Transcription Philosophy of visual support
You are the protagonist, not the PowerPoint
A common misconception when designing presentations is to assume that the slides are the central element of the presentation.
It is essential to understand that the visual material functions exclusively as a peripheral support, designed for the audience and not for the speaker.
The undisputed protagonist is the speaker; if the presentation contains the entirety of the information, written paragraph by paragraph, the presence of the speaker becomes irrelevant and dispensable, since the audience could simply receive the file by e-mail and read it on their own.
The speaker should never compete for attention against his own screen. If dense blocks of text are projected, the viewer's brain will try to read them, failing to hear what is being said, which breaks the communicative connection.
A critical performance flaw is to constantly turn around to read literally what is on the projection, with your back to the audience.
This not only denotes a lack of preparation, but also interrupts eye contact, which is the main channel of empathy and authority.
The screen should serve to illustrate, not to replace the speaker's memory.
Less is more" rule in text
The efficiency of a slide is inversely proportional to the amount of text it contains. The guiding premise should be absolute simplicity: "less is more".

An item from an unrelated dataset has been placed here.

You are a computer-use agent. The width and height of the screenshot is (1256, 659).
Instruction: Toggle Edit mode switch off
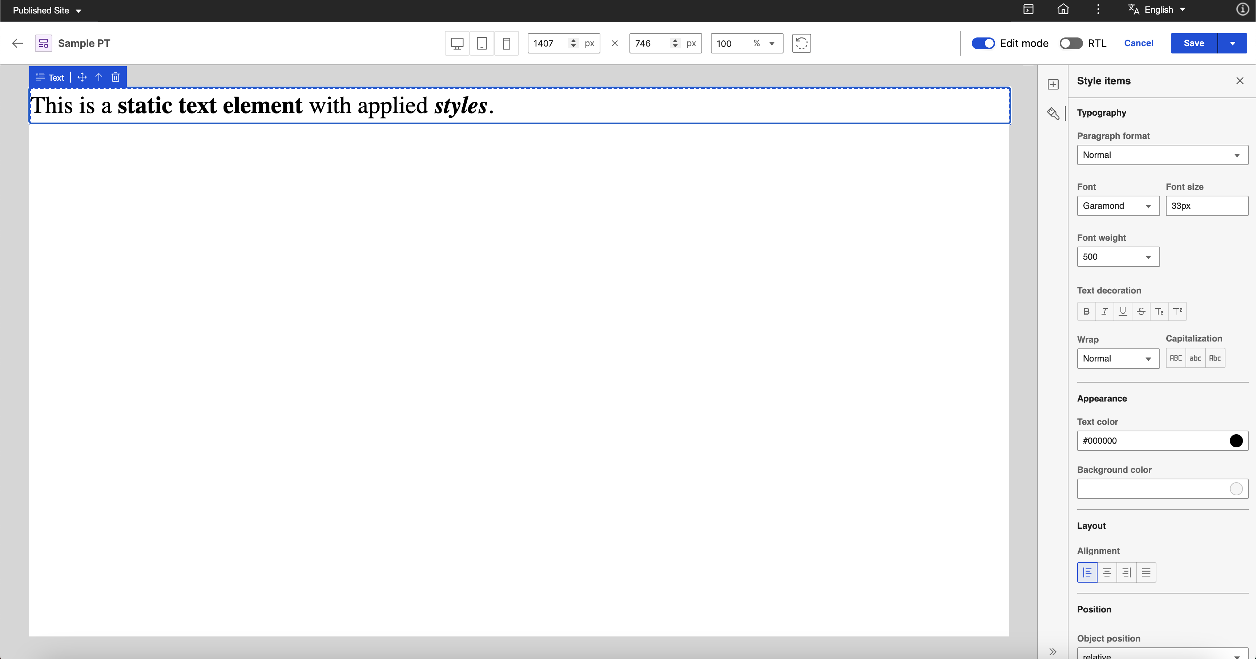[x=983, y=43]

Instead of transcribing complete sentences or dictionary definitions, synthesized concepts should be used, ideally limited to one, two or three key words that act as visual anchors. The purpose of the slide is to reinforce an idea, not to explain it completely.
If the speaker needs scripts so as not to forget his speech, these should be on private notes or cards, never projected on the giant screen.
A clean design, stripped of visual noise and superfluous text, allows the audience to grasp the concept at a glance and immediately return their attention to the narrator.